TASK:
Print out each record, keeping it identical to the original.

Top of INPUT RECORDS

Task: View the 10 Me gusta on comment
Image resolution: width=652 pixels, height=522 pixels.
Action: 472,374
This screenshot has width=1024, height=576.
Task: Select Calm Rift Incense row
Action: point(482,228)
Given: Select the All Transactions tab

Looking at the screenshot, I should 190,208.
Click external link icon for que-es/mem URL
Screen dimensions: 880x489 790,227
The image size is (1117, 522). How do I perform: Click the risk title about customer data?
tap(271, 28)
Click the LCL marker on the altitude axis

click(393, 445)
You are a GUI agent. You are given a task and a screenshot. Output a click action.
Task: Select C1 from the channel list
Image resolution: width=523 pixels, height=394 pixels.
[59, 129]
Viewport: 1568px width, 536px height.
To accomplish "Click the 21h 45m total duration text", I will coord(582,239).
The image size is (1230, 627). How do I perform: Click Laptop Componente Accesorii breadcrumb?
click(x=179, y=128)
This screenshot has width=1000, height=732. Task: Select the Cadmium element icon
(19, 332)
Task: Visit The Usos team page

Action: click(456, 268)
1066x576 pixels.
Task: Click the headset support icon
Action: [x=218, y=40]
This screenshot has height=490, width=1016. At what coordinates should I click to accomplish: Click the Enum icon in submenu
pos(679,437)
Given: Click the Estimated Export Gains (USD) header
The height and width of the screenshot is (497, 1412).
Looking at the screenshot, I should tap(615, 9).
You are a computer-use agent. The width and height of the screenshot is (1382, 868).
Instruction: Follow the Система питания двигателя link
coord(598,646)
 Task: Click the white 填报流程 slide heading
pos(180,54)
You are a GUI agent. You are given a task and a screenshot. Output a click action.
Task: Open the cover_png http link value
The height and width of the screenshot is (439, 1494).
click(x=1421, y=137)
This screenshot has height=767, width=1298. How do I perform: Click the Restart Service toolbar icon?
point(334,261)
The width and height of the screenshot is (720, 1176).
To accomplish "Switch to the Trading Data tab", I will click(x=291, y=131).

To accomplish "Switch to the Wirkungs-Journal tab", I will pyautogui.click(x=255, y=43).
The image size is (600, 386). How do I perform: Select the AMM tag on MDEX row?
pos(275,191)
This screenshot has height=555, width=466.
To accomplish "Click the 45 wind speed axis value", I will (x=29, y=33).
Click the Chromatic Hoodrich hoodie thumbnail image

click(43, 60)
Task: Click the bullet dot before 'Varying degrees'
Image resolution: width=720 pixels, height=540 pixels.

Bottom of INPUT RECORDS

RESPONSE AREA:
Task: View the 10 Me gusta on comment
Image resolution: width=652 pixels, height=522 pixels.
Action: 472,374
This screenshot has width=1024, height=576.
Task: Select Calm Rift Incense row
Action: point(482,228)
Given: Select the All Transactions tab

Looking at the screenshot, I should 190,208.
Click external link icon for que-es/mem URL
Screen dimensions: 880x489 790,227
The image size is (1117, 522). How do I perform: Click the risk title about customer data?
tap(271, 28)
Click the LCL marker on the altitude axis

click(393, 445)
You are a GUI agent. You are given a task and a screenshot. Output a click action.
Task: Select C1 from the channel list
Image resolution: width=523 pixels, height=394 pixels.
[59, 129]
Viewport: 1568px width, 536px height.
To accomplish "Click the 21h 45m total duration text", I will coord(582,239).
The image size is (1230, 627). How do I perform: Click Laptop Componente Accesorii breadcrumb?
click(x=179, y=128)
This screenshot has width=1000, height=732. Task: Select the Cadmium element icon
(19, 332)
Task: Visit The Usos team page

Action: click(456, 268)
1066x576 pixels.
Task: Click the headset support icon
Action: [x=218, y=40]
This screenshot has height=490, width=1016. At what coordinates should I click to accomplish: Click the Enum icon in submenu
pos(679,437)
Given: Click the Estimated Export Gains (USD) header
The height and width of the screenshot is (497, 1412).
Looking at the screenshot, I should tap(615, 9).
You are a computer-use agent. The width and height of the screenshot is (1382, 868).
Instruction: Follow the Система питания двигателя link
coord(598,646)
 Task: Click the white 填报流程 slide heading
pos(180,54)
You are a GUI agent. You are given a task and a screenshot. Output a click action.
Task: Open the cover_png http link value
The height and width of the screenshot is (439, 1494).
click(x=1421, y=137)
This screenshot has height=767, width=1298. How do I perform: Click the Restart Service toolbar icon?
point(334,261)
The width and height of the screenshot is (720, 1176).
To accomplish "Switch to the Trading Data tab", I will click(x=291, y=131).

To accomplish "Switch to the Wirkungs-Journal tab", I will pyautogui.click(x=255, y=43).
The image size is (600, 386). How do I perform: Select the AMM tag on MDEX row?
pos(275,191)
This screenshot has height=555, width=466.
To accomplish "Click the 45 wind speed axis value", I will (x=29, y=33).
Click the Chromatic Hoodrich hoodie thumbnail image

click(43, 60)
Task: Click the bullet dot before 'Varying degrees'
Image resolution: width=720 pixels, height=540 pixels.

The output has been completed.